Une situation financière hors de contrôle
La DNCG, le gendarme financier du football français, a placé l’OM sous haute surveillance. Les chiffres qui circulent donnent le vertige : le déficit du club phocéen pourrait dépasser une nouvelle fois la barre des 100 millions d’euros. Des observateurs proches du dossier n’hésitent plus à sortir une comparaison qui fait mal — très mal — à l’ego marseillais : la situation serait « pire que l’OL sous Textor ».
Rappelons que l’Olympique Lyonnais avait frôlé la catastrophe institutionnelle sous la gestion de l’Américain John Textor, au point d’être placé sous le coup d’une rétrogradation administrative. Que l’OM soit désormais cité dans le même registre dit tout de l’ampleur de la dérive.
L’opération survie est lancée
Face à l’urgence, la direction marseillaise aurait enclenché ce que certains insiders appellent déjà l’« opération survie ». La consigne serait claire : tout l’effectif est potentiellement à vendre avant le 30 juin. Personne n’est intransférable. Pas même les cadres, pas même les plus bankables.
C’est dans ce contexte que le départ de Mason Greenwood — évalué à 55 millions d’euros — prend une dimension autrement plus sérieuse que le simple feuilleton sportif. Pour l’OM, céder l’Anglais n’est peut-être plus un choix, mais une nécessité comptable.

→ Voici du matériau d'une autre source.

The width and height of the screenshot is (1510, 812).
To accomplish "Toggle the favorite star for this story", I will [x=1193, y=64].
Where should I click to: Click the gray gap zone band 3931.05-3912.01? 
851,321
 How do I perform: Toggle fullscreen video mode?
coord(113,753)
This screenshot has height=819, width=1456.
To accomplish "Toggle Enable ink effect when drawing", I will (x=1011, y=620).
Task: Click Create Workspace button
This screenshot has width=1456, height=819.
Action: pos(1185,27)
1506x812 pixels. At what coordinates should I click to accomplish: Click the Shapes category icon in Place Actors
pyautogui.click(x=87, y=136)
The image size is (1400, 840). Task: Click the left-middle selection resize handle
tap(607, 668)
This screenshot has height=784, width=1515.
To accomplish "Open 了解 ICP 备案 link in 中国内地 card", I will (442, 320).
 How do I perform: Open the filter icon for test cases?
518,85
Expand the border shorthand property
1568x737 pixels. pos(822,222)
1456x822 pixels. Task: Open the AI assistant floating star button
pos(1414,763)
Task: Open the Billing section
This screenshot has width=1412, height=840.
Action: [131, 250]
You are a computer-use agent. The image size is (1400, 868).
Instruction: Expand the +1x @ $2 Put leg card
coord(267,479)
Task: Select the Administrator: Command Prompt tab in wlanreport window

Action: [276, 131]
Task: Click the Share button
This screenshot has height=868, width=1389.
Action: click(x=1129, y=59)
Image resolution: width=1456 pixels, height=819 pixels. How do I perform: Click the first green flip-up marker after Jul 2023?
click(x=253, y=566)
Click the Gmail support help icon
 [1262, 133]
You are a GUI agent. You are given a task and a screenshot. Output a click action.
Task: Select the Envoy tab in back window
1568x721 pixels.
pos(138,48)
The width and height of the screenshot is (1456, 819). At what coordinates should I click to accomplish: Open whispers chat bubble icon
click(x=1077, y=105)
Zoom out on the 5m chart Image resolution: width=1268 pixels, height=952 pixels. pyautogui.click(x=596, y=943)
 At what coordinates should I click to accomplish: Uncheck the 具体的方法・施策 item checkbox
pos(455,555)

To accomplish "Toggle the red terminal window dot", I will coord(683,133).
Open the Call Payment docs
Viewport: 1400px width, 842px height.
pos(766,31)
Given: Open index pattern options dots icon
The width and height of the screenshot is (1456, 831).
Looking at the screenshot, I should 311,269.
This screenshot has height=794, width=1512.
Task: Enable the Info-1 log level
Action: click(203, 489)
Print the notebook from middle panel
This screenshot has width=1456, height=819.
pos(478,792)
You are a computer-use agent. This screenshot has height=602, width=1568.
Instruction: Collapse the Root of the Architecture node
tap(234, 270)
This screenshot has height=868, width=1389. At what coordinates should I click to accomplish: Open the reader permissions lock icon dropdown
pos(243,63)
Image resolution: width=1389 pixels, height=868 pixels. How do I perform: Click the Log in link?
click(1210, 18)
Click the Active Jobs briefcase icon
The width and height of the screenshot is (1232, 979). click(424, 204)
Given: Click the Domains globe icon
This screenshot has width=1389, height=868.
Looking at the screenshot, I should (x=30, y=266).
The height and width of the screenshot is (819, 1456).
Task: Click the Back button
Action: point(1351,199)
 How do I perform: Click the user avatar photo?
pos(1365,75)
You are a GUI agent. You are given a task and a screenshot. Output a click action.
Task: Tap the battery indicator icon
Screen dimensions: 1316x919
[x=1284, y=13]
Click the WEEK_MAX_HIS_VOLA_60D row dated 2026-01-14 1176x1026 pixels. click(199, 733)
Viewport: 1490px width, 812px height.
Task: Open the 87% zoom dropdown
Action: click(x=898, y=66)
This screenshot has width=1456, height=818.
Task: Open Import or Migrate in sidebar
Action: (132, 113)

Le paradoxe d’un club trop ambitieux
Ce qui rend cette crise particulièrement saisissante, c’est le fossé béant entre les moyens engagés et les résultats obtenus. Avec 280 millions de budget, l’OM n’a pas décroché de titre, a quitté la Ligue des champions dès la phase de ligue, et termine une saison sans trophée sous les sifflets de son propre public. L’addition sportive est lourde. L’addition financière l’est encore plus.
Pablo Longoria, Medhi Benatia, Roberto De Zerbi, Habib Beye… Les têtes ont tourné à une vitesse rare, sans que la stabilité — ni les résultats — ne suivent. Chaque mouvement a eu un coût. Et les coûts s’accumulent.
L’été de tous les dangers
À quelques jours de la fin de saison, l’OM aborde l’intersaison dans un état de fragilité inquiétant. Le futur directeur sportif Grégory Lorenzi — dont l’arrivée est elle-même semée d’embûches judiciaires — héritera d’un chantier colossal : reconstruire sportivement, assainir financièrement, et convaincre des recrues de venir dans un club sous tension.
Un défi presque insoluble. Sauf que Marseille, dans sa longue et tumultueuse histoire, a souvent su transformer le chaos en carburant.
La question est de savoir si Frank McCourt, lui, en a encore la volonté — et les reins — suffisamment solides.